What needs to be done | Each record must be repeated exactly as it stands.

Dataset entries |
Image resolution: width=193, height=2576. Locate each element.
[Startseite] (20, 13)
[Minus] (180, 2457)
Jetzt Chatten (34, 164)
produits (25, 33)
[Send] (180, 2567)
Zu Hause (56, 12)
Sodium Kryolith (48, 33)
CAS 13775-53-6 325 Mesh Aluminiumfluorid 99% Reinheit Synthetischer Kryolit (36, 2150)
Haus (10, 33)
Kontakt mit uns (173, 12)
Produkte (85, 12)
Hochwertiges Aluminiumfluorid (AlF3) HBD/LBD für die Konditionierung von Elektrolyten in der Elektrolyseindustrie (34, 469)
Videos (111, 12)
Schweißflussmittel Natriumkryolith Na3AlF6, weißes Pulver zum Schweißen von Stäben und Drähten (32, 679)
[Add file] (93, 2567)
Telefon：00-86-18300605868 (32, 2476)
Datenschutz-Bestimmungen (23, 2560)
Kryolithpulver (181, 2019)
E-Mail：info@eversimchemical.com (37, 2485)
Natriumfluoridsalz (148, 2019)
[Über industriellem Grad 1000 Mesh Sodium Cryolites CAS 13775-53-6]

Finished task |
Image resolution: width=193, height=2576. Locate each element.
[Startseite] (20, 13)
[Minus] (180, 2457)
Jetzt Chatten (34, 164)
produits (25, 33)
[Send] (180, 2567)
Zu Hause (56, 12)
Sodium Kryolith (48, 33)
CAS 13775-53-6 325 Mesh Aluminiumfluorid 99% Reinheit Synthetischer Kryolit (36, 2150)
Haus (10, 33)
Kontakt mit uns (173, 12)
Produkte (85, 12)
Hochwertiges Aluminiumfluorid (AlF3) HBD/LBD für die Konditionierung von Elektrolyten in der Elektrolyseindustrie (34, 469)
Videos (111, 12)
Schweißflussmittel Natriumkryolith Na3AlF6, weißes Pulver zum Schweißen von Stäben und Drähten (32, 679)
[Add file] (93, 2567)
Telefon：00-86-18300605868 (32, 2476)
Datenschutz-Bestimmungen (23, 2560)
Kryolithpulver (181, 2019)
E-Mail：info@eversimchemical.com (37, 2485)
Natriumfluoridsalz (148, 2019)
[Über industriellem Grad 1000 Mesh Sodium Cryolites CAS 13775-53-6]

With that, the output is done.